The Arthropod Ecology lab is a busy place. It has desks, computers, and microscopes. Often, when walking into the lab, you see lots of students looking into microscopes:
Here are the current graduate students in the Arthropod Ecology Laboratory, at McGill University:
Gail MacInnis (PhD) is interested in how bee diversity affects the yield and quality of agricultural food crops, with a particular focus on pollen deposition and foraging behaviour. She is co-supervised by Jessica Forrest at University of Ottawa.
Anne-Sophie Caron (MSc) is part of the BESS program, and will be doing a project in the neotropics, about forest diversity and herbivorous insects. She is co-supervised by Don Windsor, at STRI.

Anne-Sophie may be doing research in the neotropics, but she is also quite at home in a Montreal winter…

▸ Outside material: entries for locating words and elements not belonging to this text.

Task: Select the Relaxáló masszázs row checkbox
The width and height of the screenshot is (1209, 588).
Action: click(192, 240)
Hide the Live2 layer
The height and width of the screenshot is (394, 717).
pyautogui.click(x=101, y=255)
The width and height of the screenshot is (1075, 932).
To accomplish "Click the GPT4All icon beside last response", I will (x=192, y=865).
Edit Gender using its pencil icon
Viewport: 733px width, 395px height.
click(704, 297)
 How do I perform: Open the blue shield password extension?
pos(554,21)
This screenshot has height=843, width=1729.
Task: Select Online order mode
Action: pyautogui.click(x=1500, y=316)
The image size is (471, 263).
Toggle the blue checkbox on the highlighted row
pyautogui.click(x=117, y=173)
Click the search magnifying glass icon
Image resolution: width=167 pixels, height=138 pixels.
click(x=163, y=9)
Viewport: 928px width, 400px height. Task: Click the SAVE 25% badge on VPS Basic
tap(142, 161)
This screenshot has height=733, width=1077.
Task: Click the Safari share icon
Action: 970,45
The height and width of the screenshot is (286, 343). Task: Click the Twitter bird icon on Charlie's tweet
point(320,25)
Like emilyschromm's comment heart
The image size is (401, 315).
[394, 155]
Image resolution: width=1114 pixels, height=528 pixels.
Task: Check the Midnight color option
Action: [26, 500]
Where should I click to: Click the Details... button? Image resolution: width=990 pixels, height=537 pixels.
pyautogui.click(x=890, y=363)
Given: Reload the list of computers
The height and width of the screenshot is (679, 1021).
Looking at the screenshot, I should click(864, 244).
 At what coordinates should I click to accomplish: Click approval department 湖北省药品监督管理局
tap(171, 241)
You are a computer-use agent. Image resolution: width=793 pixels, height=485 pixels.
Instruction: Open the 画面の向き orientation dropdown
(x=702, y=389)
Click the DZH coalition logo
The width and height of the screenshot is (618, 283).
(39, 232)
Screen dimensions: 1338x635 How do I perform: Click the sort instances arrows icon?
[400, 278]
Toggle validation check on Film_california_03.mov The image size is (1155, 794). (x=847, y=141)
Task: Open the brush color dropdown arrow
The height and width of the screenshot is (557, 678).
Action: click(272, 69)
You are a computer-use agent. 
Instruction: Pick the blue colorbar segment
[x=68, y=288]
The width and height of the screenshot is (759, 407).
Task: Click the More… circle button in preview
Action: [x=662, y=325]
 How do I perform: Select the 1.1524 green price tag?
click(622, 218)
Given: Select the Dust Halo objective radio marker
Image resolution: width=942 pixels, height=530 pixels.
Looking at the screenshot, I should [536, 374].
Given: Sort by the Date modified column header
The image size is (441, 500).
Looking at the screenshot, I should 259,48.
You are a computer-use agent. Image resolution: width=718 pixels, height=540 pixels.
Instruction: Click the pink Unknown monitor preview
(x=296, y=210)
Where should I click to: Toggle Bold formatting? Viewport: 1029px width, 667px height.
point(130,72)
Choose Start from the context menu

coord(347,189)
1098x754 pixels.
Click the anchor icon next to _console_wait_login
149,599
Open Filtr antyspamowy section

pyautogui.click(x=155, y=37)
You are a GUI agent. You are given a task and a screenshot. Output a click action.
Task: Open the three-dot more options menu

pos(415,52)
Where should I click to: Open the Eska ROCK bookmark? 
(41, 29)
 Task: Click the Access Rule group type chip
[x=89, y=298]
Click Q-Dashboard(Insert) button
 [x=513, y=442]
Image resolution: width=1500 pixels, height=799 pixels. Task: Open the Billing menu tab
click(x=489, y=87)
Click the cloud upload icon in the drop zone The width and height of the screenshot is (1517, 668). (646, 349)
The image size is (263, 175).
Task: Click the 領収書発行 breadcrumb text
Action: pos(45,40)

Shaun Turney (PhD) is studying terrestrial-based arctic food webs. Shaun can be reached at: shaun.turney@mail.mcgill.ca
Elyssa Cameron (MSc) is studying how the biodiversity of arthropods might match the diversity of ecosites present around Cambridge Bay, Nunavut. Elyssa can be reached at: elyssa.cameron@mail.mcgill.ca
Chris Cloutier (MSc) is studying the temporal and spatial patterns of mosquito communities at the Morgan Arboretum, near Macdonald Campus. Chris is co-supervised by Dr. Jim Fyles (Dept. Natural Resource Sciences). He can be reached at: christopher.cloutier@mail.mcgill.ca
Sarah Loboda (PhD) is studying high Arctic communities of Muscidae flies, with a particular focus on long-term changes to their assemblages. Sarah is co-supervised by Dr. Jade Savage (Bishop’s University). Sarah can be reached at: sarah.loboda@gmail.com

Sarah in front of her awesome poster at an Entomological Society of Canada meeting. This poster was a runner-up for a prize!